◆ Passage shown ◆
• • •
So now I'm alone. It's not as scary as I thought it would be after 13 years of being with a man who used to take care of me totally. I said used to .. He became someone I didn't know. In my eyes a Monster, the boogey man. I lost all respect and trust for a man I would have laid my life down for. Too many lies and too much deceit and I finally lost it and kicked him out. One too many lies put me over the edge!
I'm scared... . I'm scared to lose the only man I once trusted with my every thought. The man who was my hero ..
Being alone for me right now is very hard also. I can't even sweep my own floor! I can't take the garbage to the curb.. OMG is it going to pile up! I can't , I can't I can't.. I'm so angry that I'm a cripple now. It's not such good timing. I should have had my body wait. Yeah right! LOL I'm going through so many emotions that it's nutso. One minute I'm laughing and the next I'm hysterical crying. But hey I guess this to will pass.
• • •
Entries for locating words and elements
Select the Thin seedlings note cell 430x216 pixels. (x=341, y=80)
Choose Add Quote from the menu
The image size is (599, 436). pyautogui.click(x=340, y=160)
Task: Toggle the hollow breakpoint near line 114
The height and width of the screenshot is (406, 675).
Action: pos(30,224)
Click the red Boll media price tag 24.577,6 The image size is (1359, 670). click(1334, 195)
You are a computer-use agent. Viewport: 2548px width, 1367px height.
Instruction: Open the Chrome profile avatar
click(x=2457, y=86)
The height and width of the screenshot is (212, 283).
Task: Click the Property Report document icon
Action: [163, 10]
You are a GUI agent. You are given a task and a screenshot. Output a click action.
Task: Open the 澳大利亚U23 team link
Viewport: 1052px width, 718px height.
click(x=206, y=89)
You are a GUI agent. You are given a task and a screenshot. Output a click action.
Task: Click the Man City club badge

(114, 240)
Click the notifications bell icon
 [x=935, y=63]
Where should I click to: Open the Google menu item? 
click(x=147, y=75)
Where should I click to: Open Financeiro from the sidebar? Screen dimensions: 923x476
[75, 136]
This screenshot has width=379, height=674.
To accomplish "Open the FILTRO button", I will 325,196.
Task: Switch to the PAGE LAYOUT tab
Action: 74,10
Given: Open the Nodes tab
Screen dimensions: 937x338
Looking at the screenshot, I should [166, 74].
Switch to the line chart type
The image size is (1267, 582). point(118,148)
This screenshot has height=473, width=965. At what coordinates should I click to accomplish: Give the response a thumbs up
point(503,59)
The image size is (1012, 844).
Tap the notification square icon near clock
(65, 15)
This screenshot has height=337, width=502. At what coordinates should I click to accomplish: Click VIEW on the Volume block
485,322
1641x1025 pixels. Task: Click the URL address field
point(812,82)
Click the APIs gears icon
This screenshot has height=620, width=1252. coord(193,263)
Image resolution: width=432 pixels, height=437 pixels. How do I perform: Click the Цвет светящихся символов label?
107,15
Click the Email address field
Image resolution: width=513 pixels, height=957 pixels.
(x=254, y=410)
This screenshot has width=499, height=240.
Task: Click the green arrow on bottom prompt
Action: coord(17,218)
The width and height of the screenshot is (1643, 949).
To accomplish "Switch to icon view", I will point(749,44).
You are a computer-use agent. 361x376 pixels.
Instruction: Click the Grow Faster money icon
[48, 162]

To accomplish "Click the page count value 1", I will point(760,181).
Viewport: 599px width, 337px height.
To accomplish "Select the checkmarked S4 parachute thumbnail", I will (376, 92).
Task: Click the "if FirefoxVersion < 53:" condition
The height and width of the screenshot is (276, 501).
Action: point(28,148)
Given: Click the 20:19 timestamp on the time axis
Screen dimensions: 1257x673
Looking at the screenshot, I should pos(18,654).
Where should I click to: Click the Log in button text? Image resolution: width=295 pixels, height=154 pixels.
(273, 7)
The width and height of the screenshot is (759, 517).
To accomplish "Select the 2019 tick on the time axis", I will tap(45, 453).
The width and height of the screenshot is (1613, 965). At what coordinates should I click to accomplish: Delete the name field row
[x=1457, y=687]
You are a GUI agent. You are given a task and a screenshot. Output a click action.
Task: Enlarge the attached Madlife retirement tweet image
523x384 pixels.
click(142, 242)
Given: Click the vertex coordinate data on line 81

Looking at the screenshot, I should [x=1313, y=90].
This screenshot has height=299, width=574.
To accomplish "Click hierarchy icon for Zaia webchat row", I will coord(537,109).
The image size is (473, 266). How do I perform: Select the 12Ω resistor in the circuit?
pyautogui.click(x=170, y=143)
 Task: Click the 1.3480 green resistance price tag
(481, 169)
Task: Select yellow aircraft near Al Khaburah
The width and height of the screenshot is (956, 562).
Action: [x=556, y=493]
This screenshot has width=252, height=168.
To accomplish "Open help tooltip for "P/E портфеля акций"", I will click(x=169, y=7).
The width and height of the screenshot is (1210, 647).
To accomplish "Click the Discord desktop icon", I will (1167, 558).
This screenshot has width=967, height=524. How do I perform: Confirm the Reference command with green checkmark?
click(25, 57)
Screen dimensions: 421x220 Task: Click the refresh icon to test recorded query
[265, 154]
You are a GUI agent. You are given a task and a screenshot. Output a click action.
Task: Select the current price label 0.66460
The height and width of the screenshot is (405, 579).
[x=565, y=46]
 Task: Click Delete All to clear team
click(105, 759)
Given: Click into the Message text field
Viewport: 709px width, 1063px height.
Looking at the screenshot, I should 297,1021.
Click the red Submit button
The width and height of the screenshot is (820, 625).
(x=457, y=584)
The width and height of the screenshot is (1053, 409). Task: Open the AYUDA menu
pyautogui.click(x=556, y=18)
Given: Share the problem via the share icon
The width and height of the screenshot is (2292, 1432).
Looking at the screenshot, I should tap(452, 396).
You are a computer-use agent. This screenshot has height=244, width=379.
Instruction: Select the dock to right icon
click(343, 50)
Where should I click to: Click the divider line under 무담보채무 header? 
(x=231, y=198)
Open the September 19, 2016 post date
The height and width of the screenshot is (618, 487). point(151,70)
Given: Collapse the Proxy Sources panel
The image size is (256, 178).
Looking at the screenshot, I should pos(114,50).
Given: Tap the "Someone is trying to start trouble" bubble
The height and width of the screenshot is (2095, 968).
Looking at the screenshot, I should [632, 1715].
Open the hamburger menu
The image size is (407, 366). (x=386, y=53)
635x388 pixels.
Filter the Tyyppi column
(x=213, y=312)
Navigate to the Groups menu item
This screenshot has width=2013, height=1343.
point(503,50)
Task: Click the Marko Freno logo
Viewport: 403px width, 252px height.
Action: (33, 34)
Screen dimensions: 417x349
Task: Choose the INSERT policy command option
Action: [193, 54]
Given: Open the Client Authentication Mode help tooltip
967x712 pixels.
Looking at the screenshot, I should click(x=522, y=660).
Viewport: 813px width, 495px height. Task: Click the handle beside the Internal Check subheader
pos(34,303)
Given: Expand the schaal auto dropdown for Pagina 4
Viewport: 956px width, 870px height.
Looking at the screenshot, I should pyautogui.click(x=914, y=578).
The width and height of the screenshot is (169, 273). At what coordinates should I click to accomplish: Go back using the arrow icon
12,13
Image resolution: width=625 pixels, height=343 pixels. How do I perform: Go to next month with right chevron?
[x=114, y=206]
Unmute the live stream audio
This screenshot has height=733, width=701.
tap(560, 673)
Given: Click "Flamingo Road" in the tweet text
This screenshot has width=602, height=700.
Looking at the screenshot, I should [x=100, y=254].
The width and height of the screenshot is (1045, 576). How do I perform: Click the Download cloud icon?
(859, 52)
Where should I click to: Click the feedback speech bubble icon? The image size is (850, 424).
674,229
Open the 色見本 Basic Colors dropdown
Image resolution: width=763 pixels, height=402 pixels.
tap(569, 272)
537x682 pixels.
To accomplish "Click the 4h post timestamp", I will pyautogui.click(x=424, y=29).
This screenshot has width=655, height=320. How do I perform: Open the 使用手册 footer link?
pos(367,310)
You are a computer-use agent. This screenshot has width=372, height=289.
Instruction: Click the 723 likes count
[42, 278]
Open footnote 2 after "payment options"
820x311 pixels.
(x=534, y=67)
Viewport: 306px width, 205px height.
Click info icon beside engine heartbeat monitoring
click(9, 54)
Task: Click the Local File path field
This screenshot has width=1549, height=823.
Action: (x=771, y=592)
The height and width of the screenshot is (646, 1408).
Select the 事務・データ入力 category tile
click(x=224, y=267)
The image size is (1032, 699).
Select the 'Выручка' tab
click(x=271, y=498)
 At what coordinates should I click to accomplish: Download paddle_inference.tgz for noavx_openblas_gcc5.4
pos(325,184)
• • •
◆ Aim 1 ◆
Answer these questions from the post about living alone after a breakup.
(a) How many years had the writer been with the man?
(b) What does the writer say they can't take to the curb?
(c) What word does the writer use for the man they once trusted with their every thought?
◆ Aim 2 ◆
Pick up the post about living alone after a breakup and write a few more sentences that follow on from its final line.

◆ Final result 1 ◆
(a) 13 years
(b) The garbage
(c) Hero

◆ Final result 2 ◆
Will I ever take my husband back? I ask myself that question and the answer is Yes but with many qualifications to it. He has to get better with his problem. There are no but's about that. He has to stop lying. Not even a white lie. He has to start respecting me..... and on and on the list goes. yeah I wrote a list. I also became a monster. Screaming and yelling all the time. I hated that role I took. I would stand almost outside myself and watch this person loose it over and over again. These last few days it's been so quiet in the house without me screaming and yelling and I like it!! The dogs like it too. They are not cowering in a corner thinking they did something wrong. The dynamics of our marriage took an ugly turn and we both played some terrible parts. It's over now which ever way it goes. I want to pick up that telephone so bad and call him. I think I might tie my hands down for if I weaken I'll lose all respect for myself. and I have almost done that already with all the abuse I took. Both physical and mental.
Well anyways I'll stop going on and on and show you my Journal Page I just finished.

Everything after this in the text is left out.